WORK TO COMPLETE –
Reproduce the material verbatim, starting at the line that contains "How do I perform: Turn" and continuing through its end.

SUPPLIED RECORDS –
*****

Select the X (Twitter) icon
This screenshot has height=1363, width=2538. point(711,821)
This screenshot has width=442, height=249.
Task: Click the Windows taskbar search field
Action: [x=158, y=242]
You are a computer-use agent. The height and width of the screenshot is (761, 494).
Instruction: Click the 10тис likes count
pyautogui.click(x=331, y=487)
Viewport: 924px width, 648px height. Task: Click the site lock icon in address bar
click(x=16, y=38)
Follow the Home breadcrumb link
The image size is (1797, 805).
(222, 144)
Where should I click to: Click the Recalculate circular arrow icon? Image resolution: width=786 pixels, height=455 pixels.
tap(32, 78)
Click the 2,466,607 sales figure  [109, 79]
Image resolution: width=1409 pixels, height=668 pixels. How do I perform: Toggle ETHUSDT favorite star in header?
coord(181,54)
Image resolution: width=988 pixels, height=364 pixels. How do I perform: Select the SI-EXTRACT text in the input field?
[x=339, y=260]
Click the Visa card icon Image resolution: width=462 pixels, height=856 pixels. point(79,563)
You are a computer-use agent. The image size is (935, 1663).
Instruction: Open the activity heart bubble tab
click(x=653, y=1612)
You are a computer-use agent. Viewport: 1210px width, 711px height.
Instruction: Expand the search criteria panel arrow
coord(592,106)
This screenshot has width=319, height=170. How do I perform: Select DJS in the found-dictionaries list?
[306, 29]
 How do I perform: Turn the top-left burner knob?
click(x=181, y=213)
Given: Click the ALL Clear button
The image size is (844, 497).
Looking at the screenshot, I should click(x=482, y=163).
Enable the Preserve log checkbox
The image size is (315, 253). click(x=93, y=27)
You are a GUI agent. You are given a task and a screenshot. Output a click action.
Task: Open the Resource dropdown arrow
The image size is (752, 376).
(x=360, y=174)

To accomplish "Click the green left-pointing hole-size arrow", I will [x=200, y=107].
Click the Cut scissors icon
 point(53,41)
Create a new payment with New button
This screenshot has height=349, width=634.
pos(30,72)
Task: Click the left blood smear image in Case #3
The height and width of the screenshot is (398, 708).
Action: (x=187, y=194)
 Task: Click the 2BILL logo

*****

REPLY TO THE TASK –
 How do I perform: Turn the top-left burner knob?
click(x=181, y=213)
Given: Click the ALL Clear button
The image size is (844, 497).
Looking at the screenshot, I should click(x=482, y=163).
Enable the Preserve log checkbox
The image size is (315, 253). click(x=93, y=27)
You are a GUI agent. You are given a task and a screenshot. Output a click action.
Task: Open the Resource dropdown arrow
The image size is (752, 376).
(x=360, y=174)

To accomplish "Click the green left-pointing hole-size arrow", I will [x=200, y=107].
Click the Cut scissors icon
 point(53,41)
Create a new payment with New button
This screenshot has height=349, width=634.
pos(30,72)
Task: Click the left blood smear image in Case #3
The height and width of the screenshot is (398, 708).
Action: (x=187, y=194)
 Task: Click the 2BILL logo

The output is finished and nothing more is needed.